Galaxy wrappers

Galaxy is a popular tool for writing and running workflows. Tools are given Galaxy wrappers which then provide a web-based user interface for that tool with outputs of defined types which can be passed to other tools.

Galaxy wrappers are just XML files, but writing them well can be tricky. The tool we recommend to facilitate Galaxy wrapper generation is Planemo, and we introduce so basic instructions for its operation here. For more information on the following refer to https://planemo.readthedocs.io/en/latest/readme.html.

Prerequisites

pip and virtualenv

Before installing planemo latest version of pip 7.0 or greater and virtualenv-1.9 or greater. To install virtualenv globally with pip (if you have pip 1.3 or greater installed globally):

[sudo] pip install virtualenv

Refer to user documents for further information https://virtualenv.pypa.io/en/stable/installation/

planemo

Setting up virtual environment Installation of planemo

virtualenv .venv
. .venv/bin/activate
pip install "pip>=7" # Upgrade pip if needed.
pip install planemo

Installing bioconda packages

Developing galaxy tools wrappers for a particular bioconda recipe requires installation of the package in the same environment.

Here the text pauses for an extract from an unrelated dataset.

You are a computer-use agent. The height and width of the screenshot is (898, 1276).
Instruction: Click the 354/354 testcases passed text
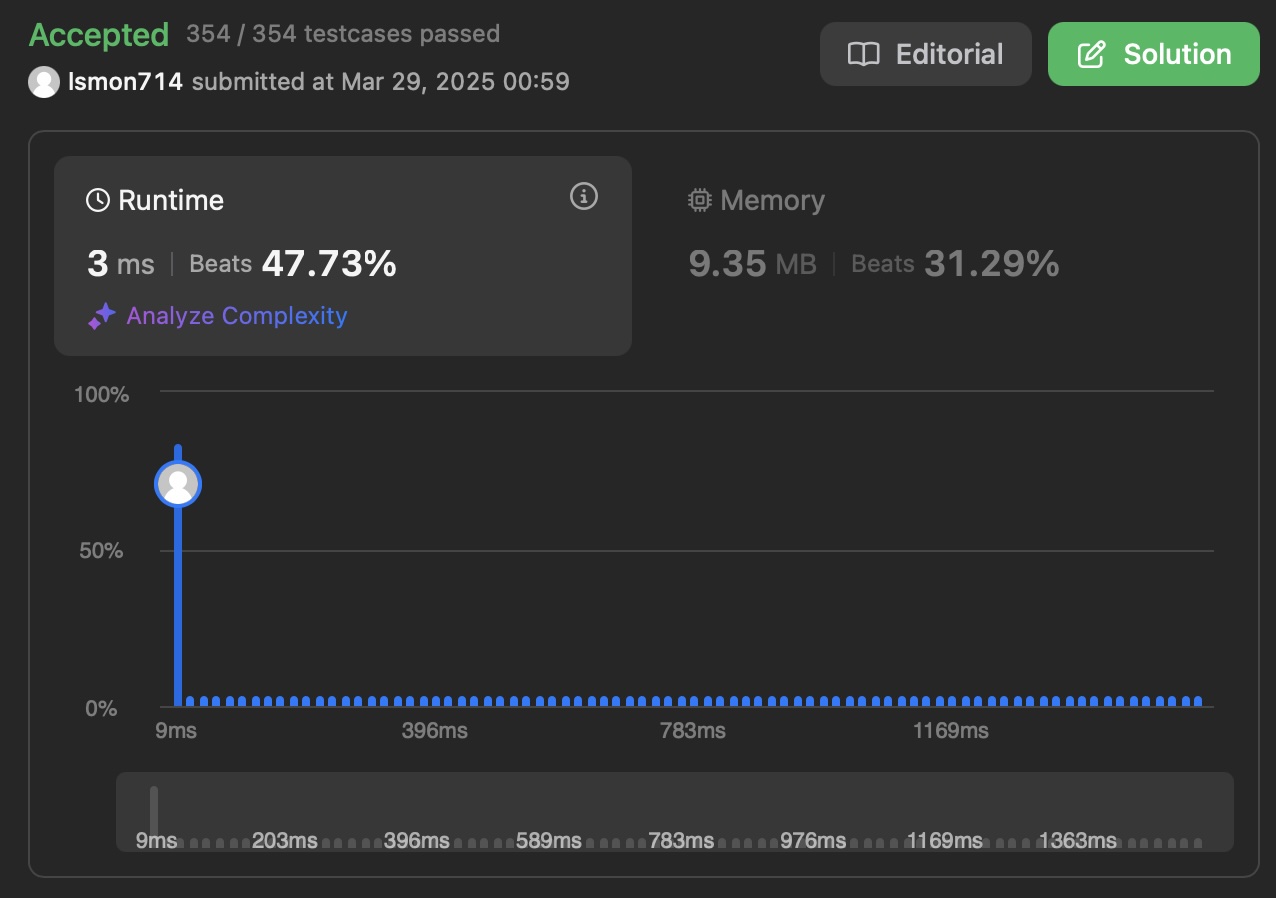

For example, installing bioconda scater scripts package can be done like:

conda install bioconductor-scater-scripts

Writing wrappers

For full instructions on this refer to Planemo’s documentation itself at https://planemo.readthedocs.io/en/latest/writing_appliance.html. Here we will summarise usage for our use case.

The galaxy wrapper essentially includes XML files providing set of instruction to input and output files and files format that are used in bioconda recipes for an associate function. The planemo command tool_init takes various arguments and generates the skeletal structure of these XML files. Although XML can be written in a text editor planemo comands makes the process quicker.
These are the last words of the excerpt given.